Dalam kesempatan itu, dia juga menjelaskan bahwa prinsip dasar UKT itu harus mengedepankan asas keadilan dan inklusivitas. Oleh karena itu, UKT itu harus selalu berjenjang, artinya bagi mahasiswa yang punya keluarga lebih mampu, maka mereka membayar lebih banyak, sementara mahasiswa dari keluarga yang tidak mampu, membayar lebih sedikit.

“Peraturan UKT baru ini hanya berlaku untuk mahasiswa baru dan tidak berlaku untuk mahasiswa yang sudah belajar di perguruan tinggi. Jadi masih ada mispersepsi di berbagai kalangan, bahwa kebijakan ini tiba-tiba akan mengubah (ketentuan UKT) mahasiswa lama yang sudah melakukan pendidikannya di perguruan tinggi. Sekali lagi, peraturan ini hanya berlaku untuk mahasiswa baru,” jelas Nadiem dikutip dari laman resmi dpr.go.id.
Sehingga, aturan baru tersebut sejatinya tidak akan berdampak pada mahasiswa lama dengan tingkat ekonomi yang belum mapan atau belum memadai. Sehingga tidak ada mahasiswa yang gagal kuliah atau tiba-tiba harus membayar lebih tinggi akibat dari kebijakan ini.

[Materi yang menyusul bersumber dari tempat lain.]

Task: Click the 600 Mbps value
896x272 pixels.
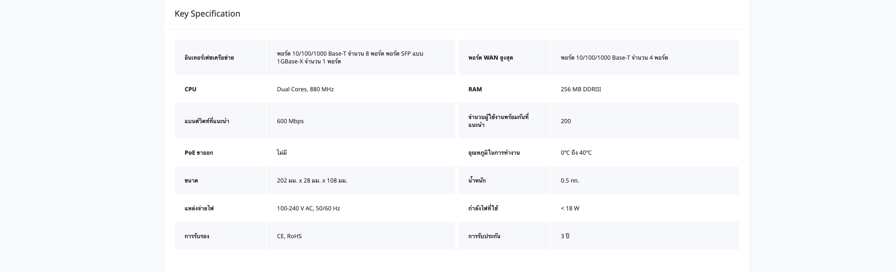Action: tap(290, 121)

Ditambahkan Nadim, ada keprihatinan di masyarakat terkait kenaikan UKT ini. Namun, ia meyakini ada beberapa hal yang menjadi komitmen dari Kemendikbudristek untuk mengurangi kiecemasan masyakat tersebut.
Pertama, pihaknya memastikan bahwa universitas atau perguruan tinggi negeri menaikkan UKT dengan peningkatan yang rasional atau masuk akal. Jika pihaknya mendengar ada lompatan-lompatan UKT yang cukup fantastis, pihaknya berkomitmen untuk memastikan lompatan tersebut rasional atau masuk akal.

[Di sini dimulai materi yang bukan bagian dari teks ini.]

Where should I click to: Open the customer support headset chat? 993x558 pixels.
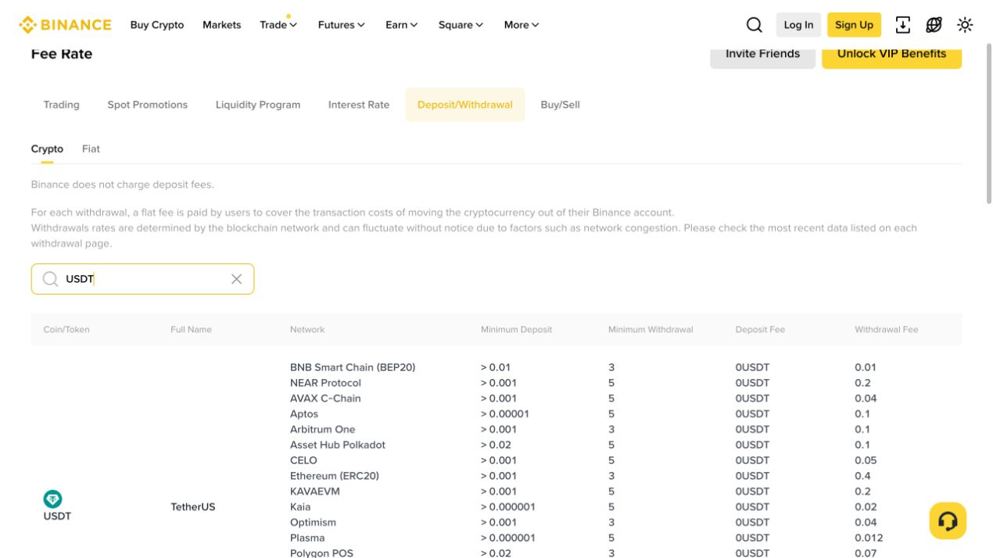click(x=948, y=520)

“Tentunya untuk menaikkan UKT tersebut harus ada rekomendasi dari kami. Untuk itu kami memastikan lompat-lompatan yang tidak rasional itu akan kami berhentikan. Kami akan memastikan kenaikan yang tidak wajar itu akan kami cek, evaluasi, dan assessment. Oleh karenanya, kami meminta perguruan tinggi dan perlu memastikan bahwa kalaupun ada peningkatan UKT harus rasional dan masuk akal, dan tidak terburu-buru,” paparnya.(*/awg)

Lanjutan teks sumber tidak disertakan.